Angry Mr Baker hit back, saying the allegations were both inaccurate and unfair. He said they should be withdrawn by the environmental activists.
Greenpeace campaigner Sara Ayech said: “These documents reveal that there is a split at the heart of the Liberal Democrats over policy to reduce carbon emissions and save motorists money.
“Norman Baker should follow the progressive political lead of Fiona Hall and support laws that will help the environment, whilst putting an average of £400 a year back into the pockets of hard-pressed motorists.”
A large number of Greenpeace activists descended on the town to demand Mr Baker support laws to reduce carbon emissions from new cars.
One group of volunteers scaled the scaffolding-clad premises in Cliffe Precinct to put up the giant banner.
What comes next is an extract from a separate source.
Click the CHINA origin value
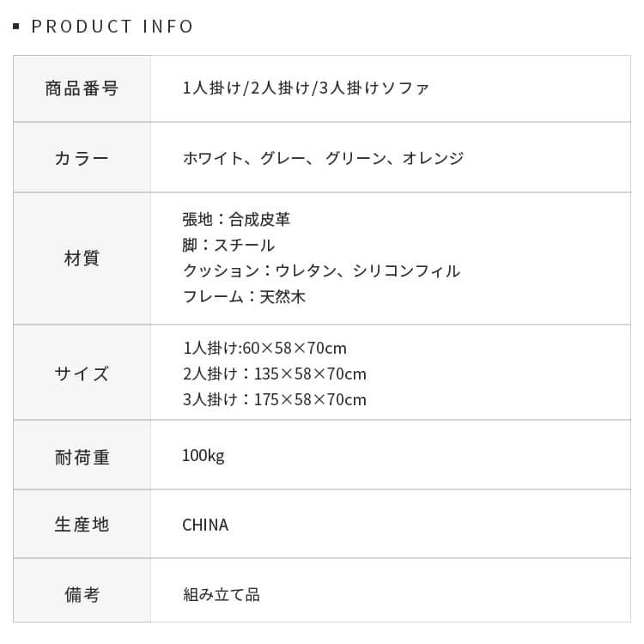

At the same time another team of activists were greeting commuters at Lewes Railway Station with leaflets claiming that the Transport Minister could improve the quality of air, reduce carbon emissions and save people cash. The banner was removed later that day.
Mr Baker said: “It is quite wrong of Greenpeace to make unfair and inaccurate allegations of this nature. I am not trying to water down this legislation. On the contrary – as always and as I have throughout my political career, I am trying to get the most sensible result for the environment.
“Greenpeace, in their campaigns, should challenge those who don’t care about the environment, rather than those who do.
“The Department for Transport is working hard to drive down emissions from vehicles, both through these complex negotiations in Europe, and elsewhere. We are rightly focussed on getting the best outcome from the 2020 targets – which is the main point of current negotiations. We are not in principle against setting a tough 2025 target, but to do so now risks setting industry an overly generous target. Greenpeace should withdraw these allegations.”